This computer package implements several methods for estimating parameters by analysing variants (hence anavar) in population genomic datasets. These include: (1) the methods for inferring the distribution of fitness effects (DFE) for INDELs and SNPs described in Barton and Zeng (2018), (2) the method for inferring the DFE for SNPs by Eyre-Walker et al. (2006; Genetics 173:891-900), and (3) the methods for inferring the strength of GC-biased gene conversion (gBGC) by Glémin et al. (2015; Genome Res 25:1215-1228).



This computer package can carry out the following tests: Tajima’s D, Fay and Wu’s H, the Ewens-Watterson test, the E test, the compound tests (DH, HEW and DHEW).

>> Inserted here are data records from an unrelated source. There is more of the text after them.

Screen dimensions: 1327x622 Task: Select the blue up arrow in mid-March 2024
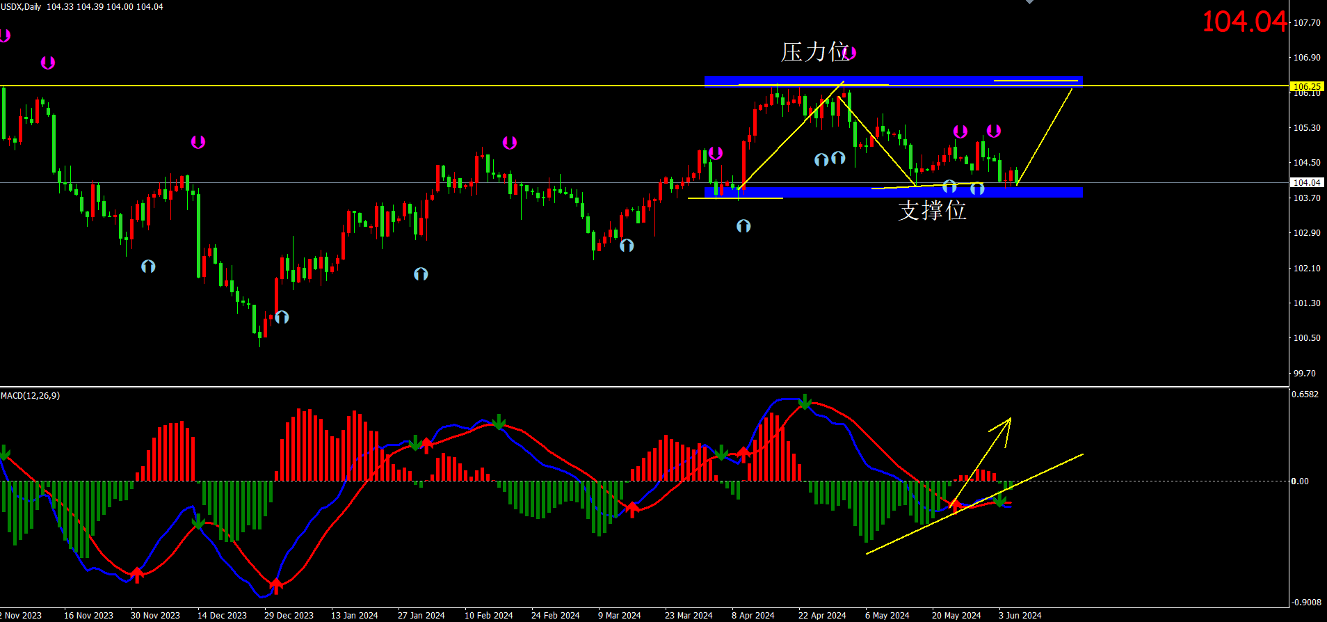(627, 246)
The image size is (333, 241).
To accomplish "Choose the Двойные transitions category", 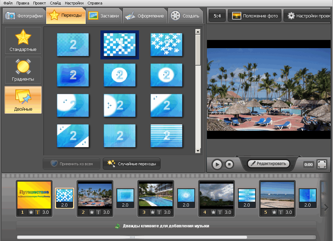I will 23,100.
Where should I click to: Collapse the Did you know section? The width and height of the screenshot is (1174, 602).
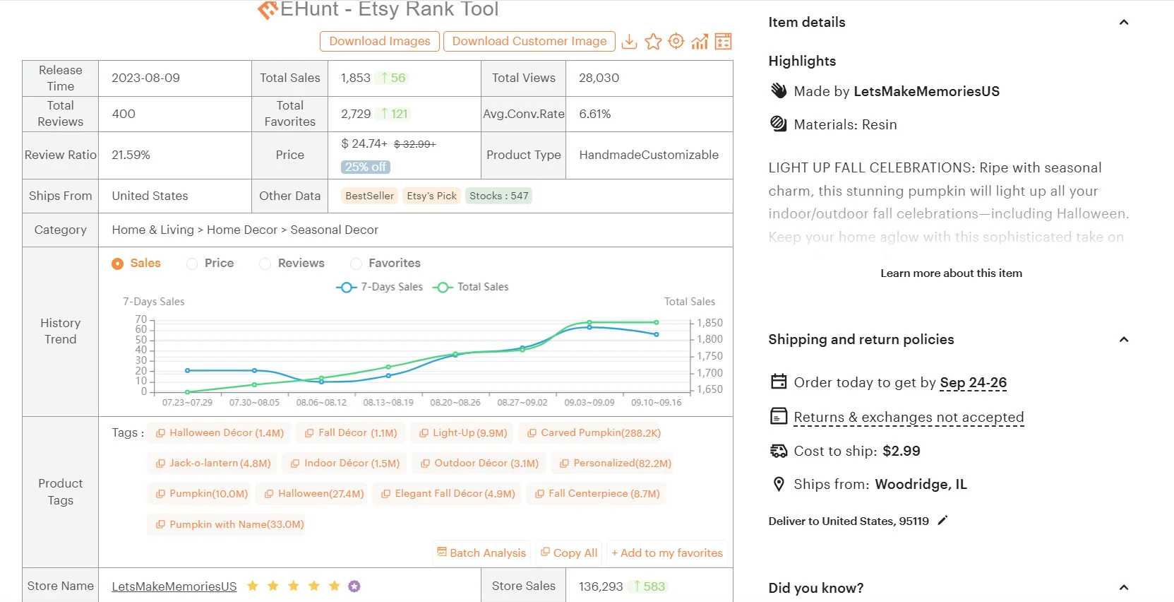pos(1124,588)
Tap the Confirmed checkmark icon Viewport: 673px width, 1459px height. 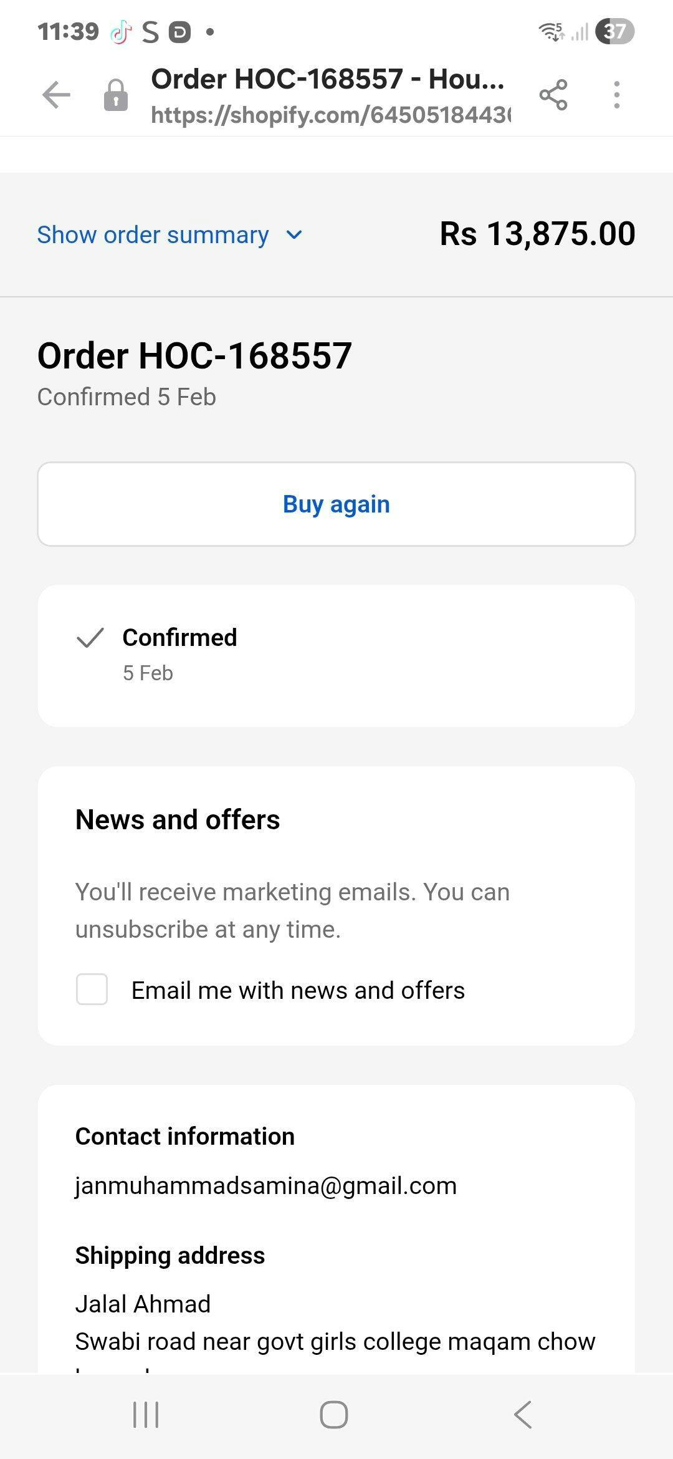click(x=90, y=638)
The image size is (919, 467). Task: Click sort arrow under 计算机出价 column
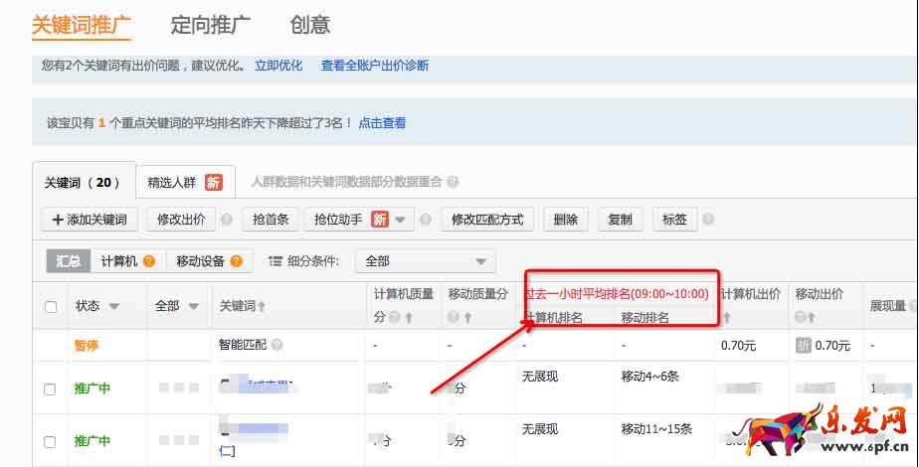(726, 318)
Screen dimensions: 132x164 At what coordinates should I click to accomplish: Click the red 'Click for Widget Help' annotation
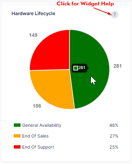tap(85, 4)
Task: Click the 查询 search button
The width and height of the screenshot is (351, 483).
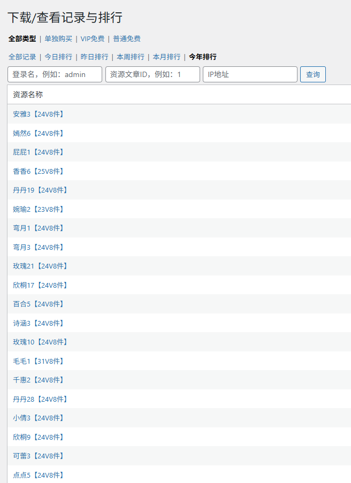Action: click(313, 74)
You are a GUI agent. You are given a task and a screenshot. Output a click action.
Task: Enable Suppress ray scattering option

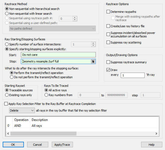point(108,42)
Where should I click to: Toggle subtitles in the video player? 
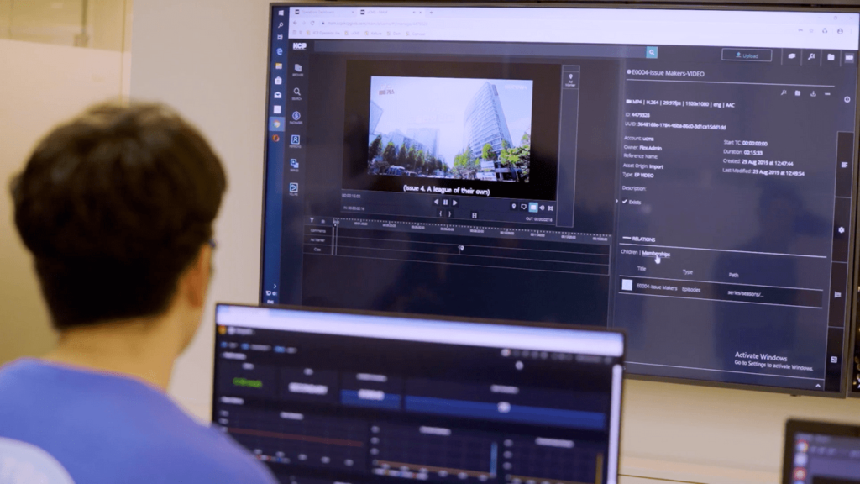pyautogui.click(x=533, y=208)
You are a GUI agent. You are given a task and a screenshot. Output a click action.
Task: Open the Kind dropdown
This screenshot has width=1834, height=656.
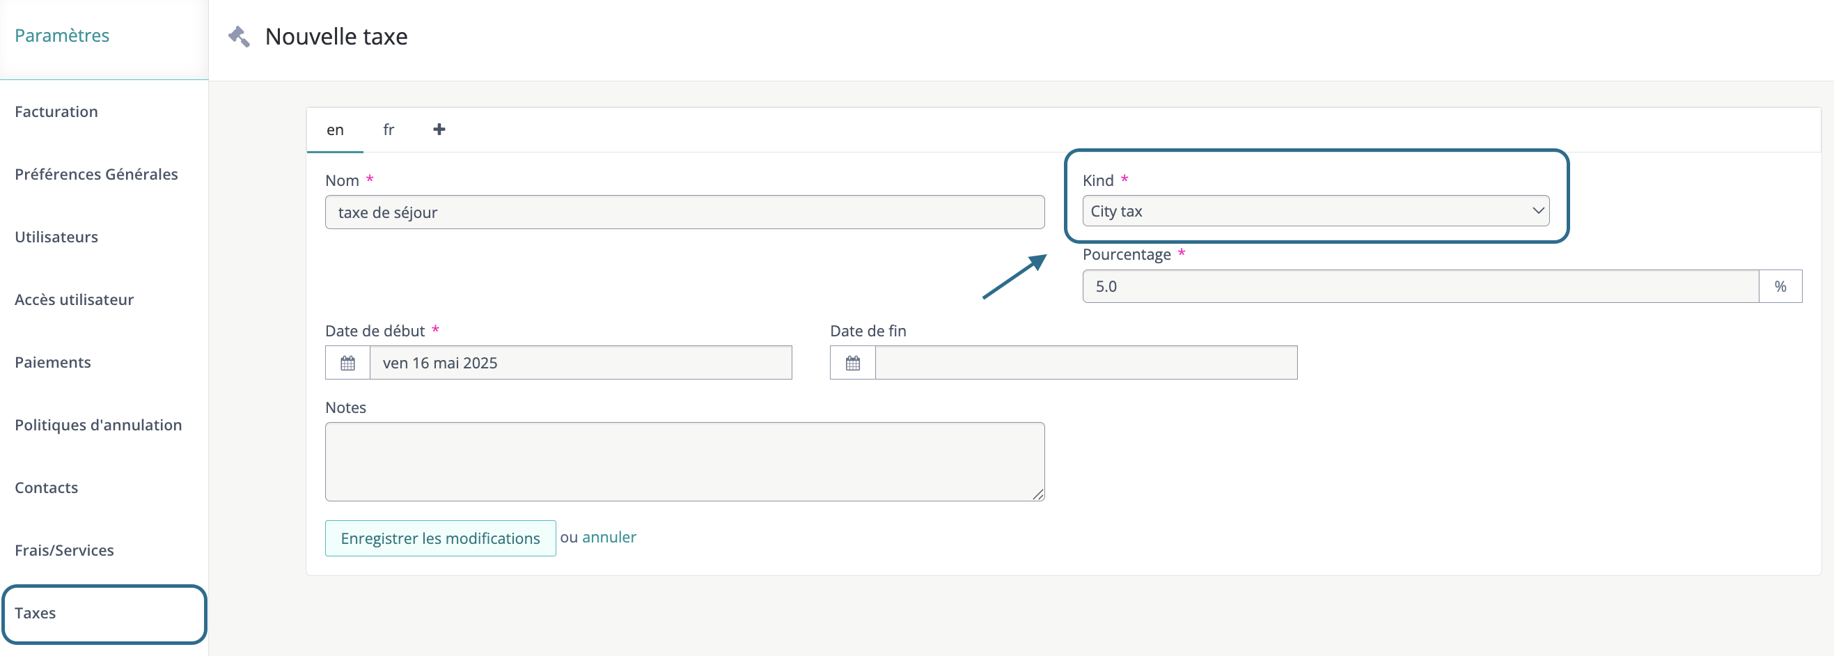point(1314,211)
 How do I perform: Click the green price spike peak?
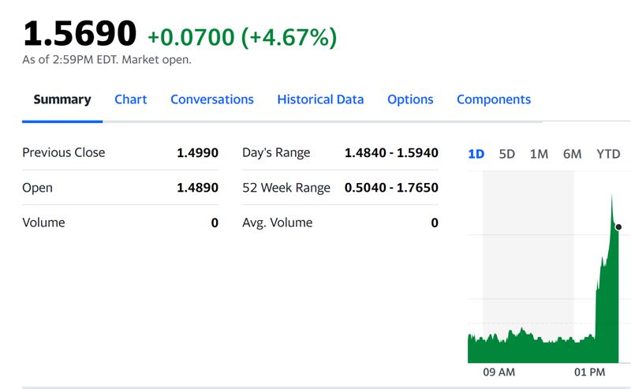612,196
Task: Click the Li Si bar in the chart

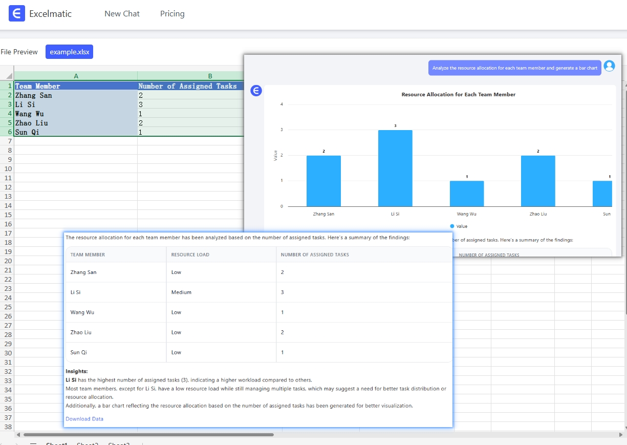Action: pyautogui.click(x=395, y=168)
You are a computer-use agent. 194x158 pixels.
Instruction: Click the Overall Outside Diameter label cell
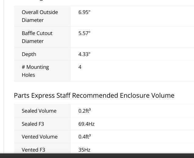42,16
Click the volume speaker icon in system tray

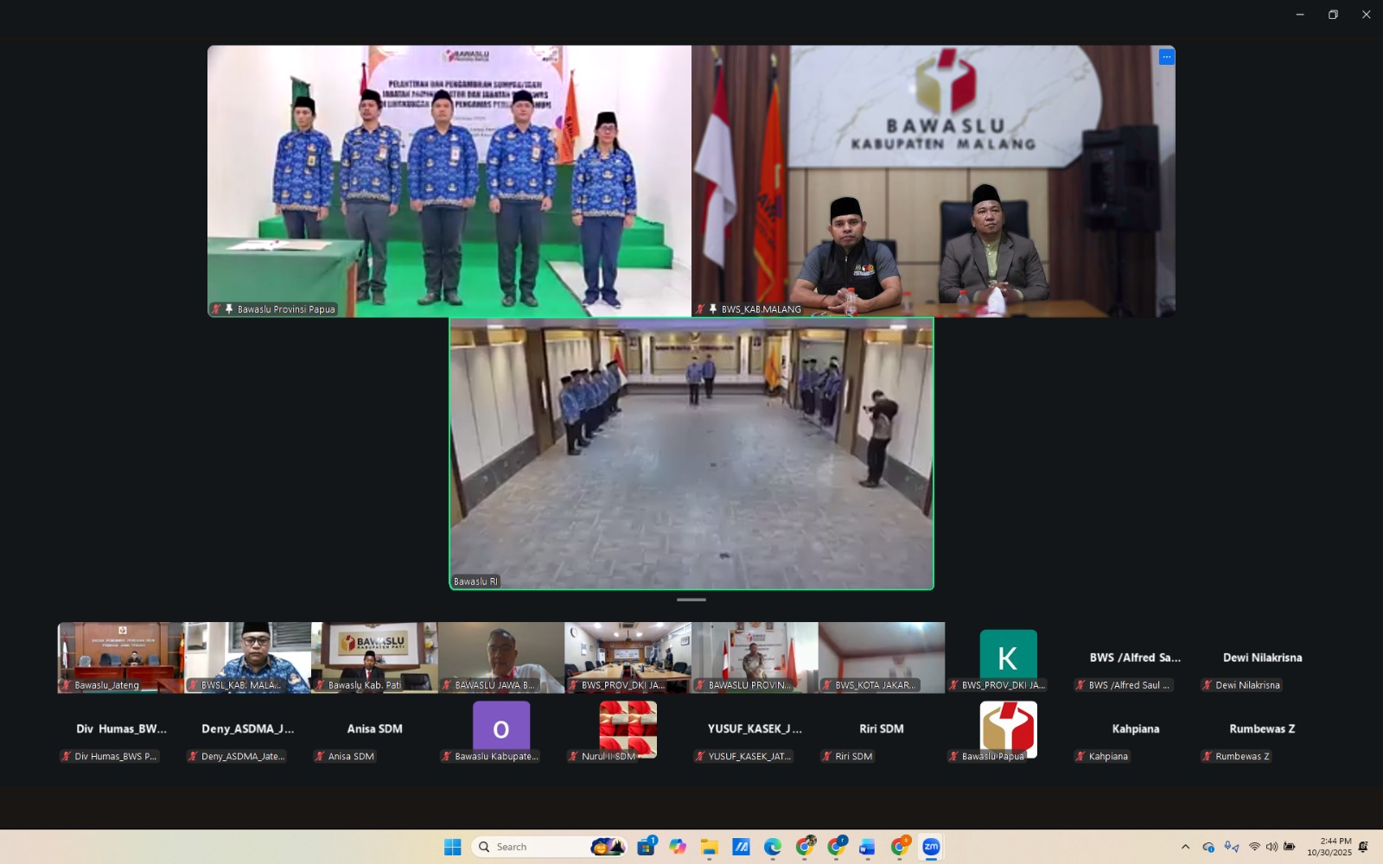point(1271,847)
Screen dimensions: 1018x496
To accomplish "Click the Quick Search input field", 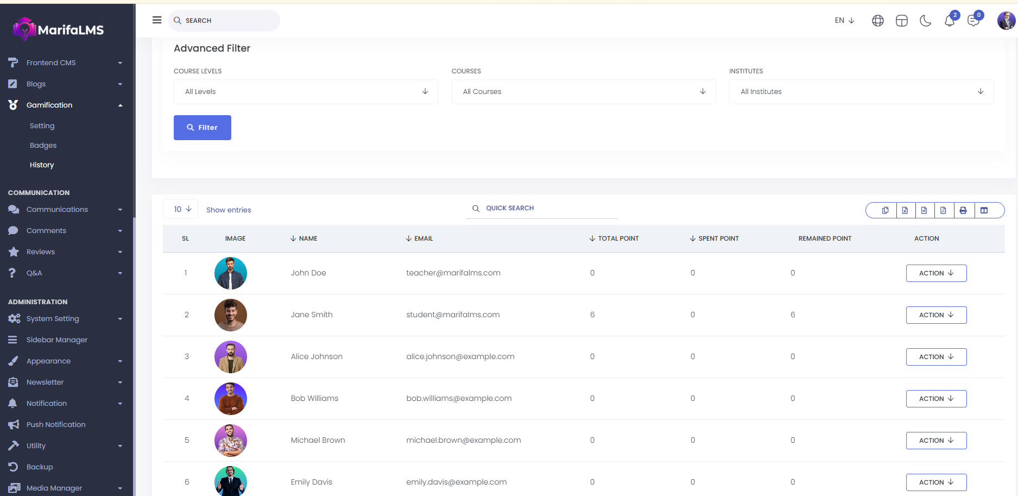I will point(547,209).
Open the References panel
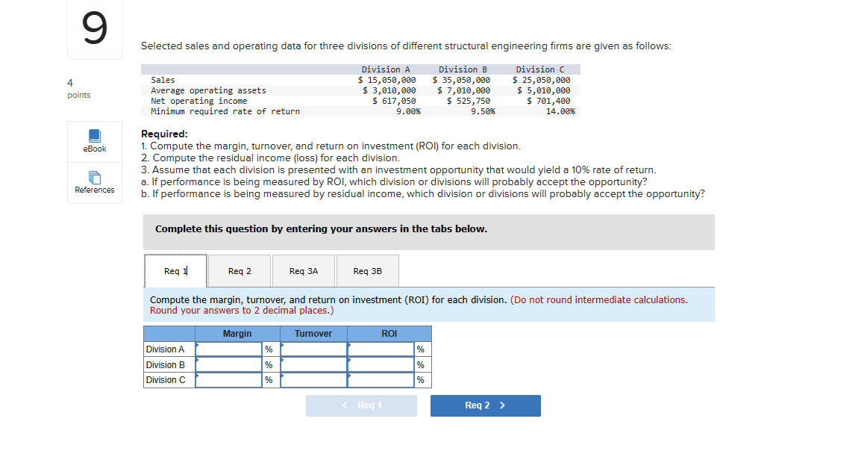The image size is (867, 454). coord(94,182)
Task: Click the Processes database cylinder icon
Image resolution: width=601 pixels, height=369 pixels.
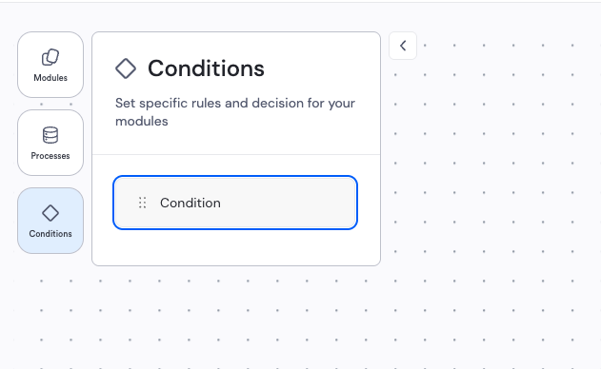Action: pyautogui.click(x=50, y=135)
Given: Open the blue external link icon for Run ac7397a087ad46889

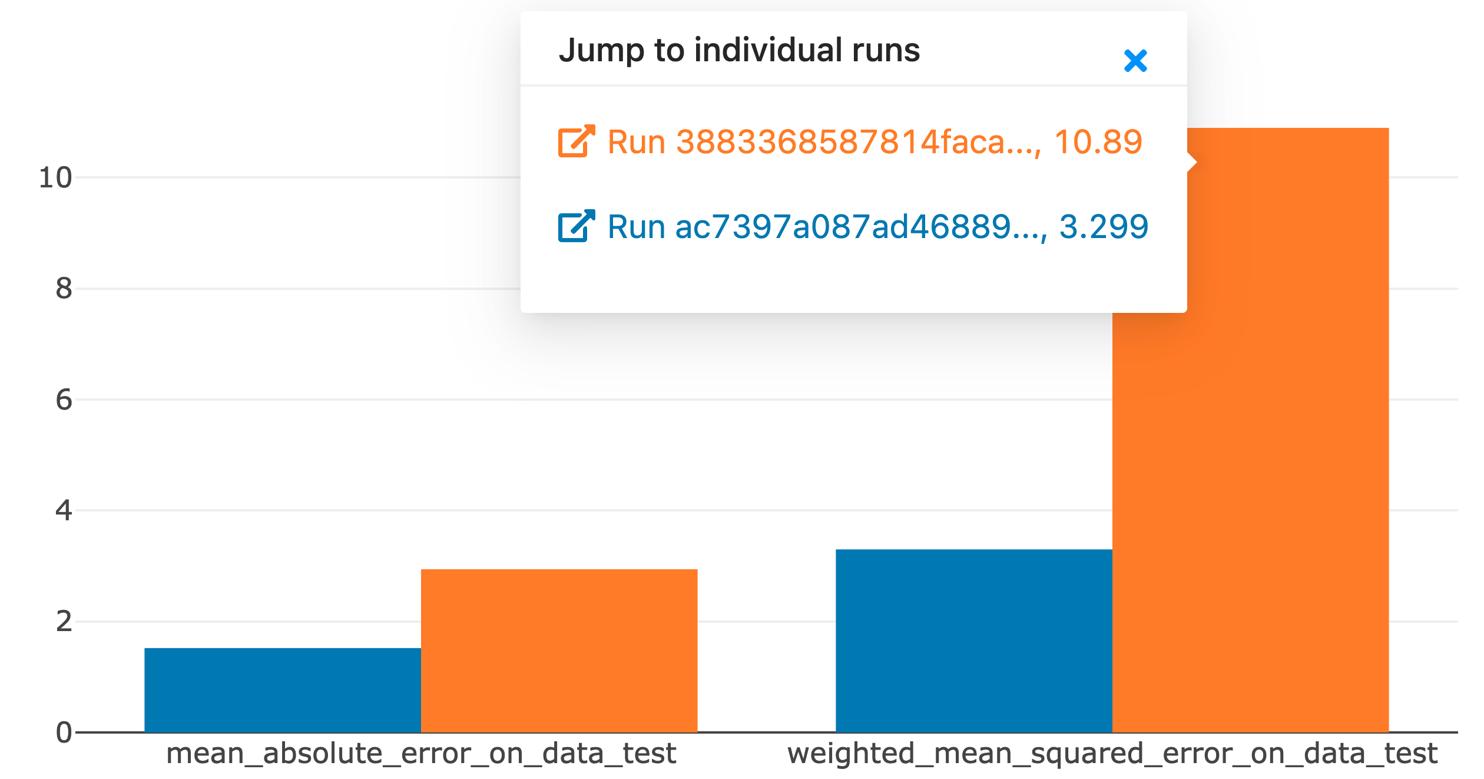Looking at the screenshot, I should pyautogui.click(x=577, y=226).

These were describied in Zeng et al. (2006, 2007a, b).


Evans et al. (2014)

This computer package contains an extended version of the program used to obtain the results reported in the above paper. Briefly, it can be used to estimate the X:A ratio of effective population size, taking into account changes in population size and weak selection (e.g., selection on codon bias).



A program for generating samples under selection and demographic models using forwards-in-time simulations. This algorithm was used in Zeng and Charlesworth (2011), Zeng (2013), and Zeng and Corcoran (2015).



A program for generating samples under background selection models using the structured coalescent (Zeng and Charlesworth 2011; Zeng 2013; Zeng and Corcoran 2015). The following important biological factors can be included in the simulations: sites under purifying selection (including a distribution of fitness effects), linked neutral sites, and demography (changes in population size and population subdivision).



This program implements the methods described in Zeng and Jackson (2018). These methods can infer demography and detect between-locus differences in N_e (the effective population size) and u (the mutation rate).


Zeng and Charlesworth (2009)

This computer package implements the two-allele model with reversible mutation, selection, and varying population size described in Zeng and Charlesworth (2009). It can be used to infer demographic, detect selection on codon usage, and find evidence for GC-biased gene conversion.